*Énoncé écrit*:
Recopiez mot pour mot l'intégralité du texte ci-dessous sur les startups.

*Bloc de texte*:
Dans une startup, c’est la même chose, chaque personne compte. Ce n’est pas une multinationale, avec un comité de direction qui prend des décisions, et des exécutants qui sont là pour les appliquer.
Non, une startup, ce sont des individus qui créent quelque chose en regardant dans une même direction, avec la même envie.
Imaginez Apple à l’époque où elle n’était composée que de Steve Jobs et de Steve Wozniak ! Quelle effervescence créative cela devait être !
J’ai vu des startups avec des contributeurs importants qui pouvaient avoir 19 ans comme 60. J’ai vu des startups créées par des gens bardés de diplômes comme d’autres créées par des autodidactes complets. Mais dans toutes les startups qui réussissent à atteindre un minimum de traction, les cinq premières personnes ont toujours été des gens créatifs et motivés.
Vous êtes un groupe de punk qui devra savoir se renouveler
Aujourd’hui vous êtes un groupe de punk. Brut, efficace. Et peut-être que vous pourrez rester un groupe de punk toute votre vie, si c’est votre truc.

*Données disponibles*:
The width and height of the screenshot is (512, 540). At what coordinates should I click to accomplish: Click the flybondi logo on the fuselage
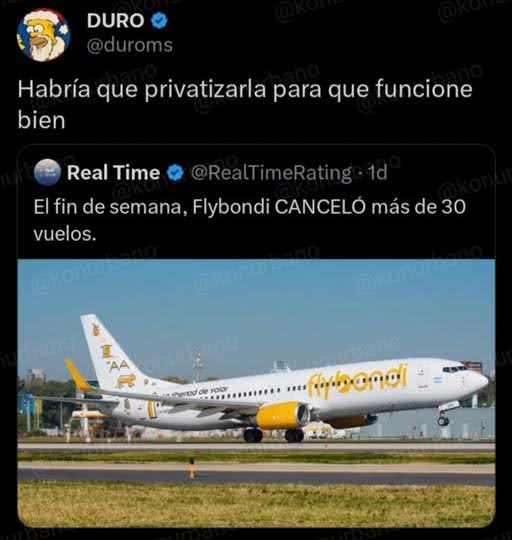pos(357,381)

*Exercice corrigé*:
Dans une startup, c’est la même chose, chaque personne compte. Ce n’est pas une multinationale, avec un comité de direction qui prend des décisions, et des exécutants qui sont là pour les appliquer.
Non, une startup, ce sont des individus qui créent quelque chose en regardant dans une même direction, avec la même envie.
Imaginez Apple à l’époque où elle n’était composée que de Steve Jobs et de Steve Wozniak ! Quelle effervescence créative cela devait être !
J’ai vu des startups avec des contributeurs importants qui pouvaient avoir 19 ans comme 60. J’ai vu des startups créées par des gens bardés de diplômes comme d’autres créées par des autodidactes complets. Mais dans toutes les startups qui réussissent à atteindre un minimum de traction, les cinq premières personnes ont toujours été des gens créatifs et motivés.
Vous êtes un groupe de punk qui devra savoir se renouveler
Aujourd’hui vous êtes un groupe de punk. Brut, efficace. Et peut-être que vous pourrez rester un groupe de punk toute votre vie, si c’est votre truc.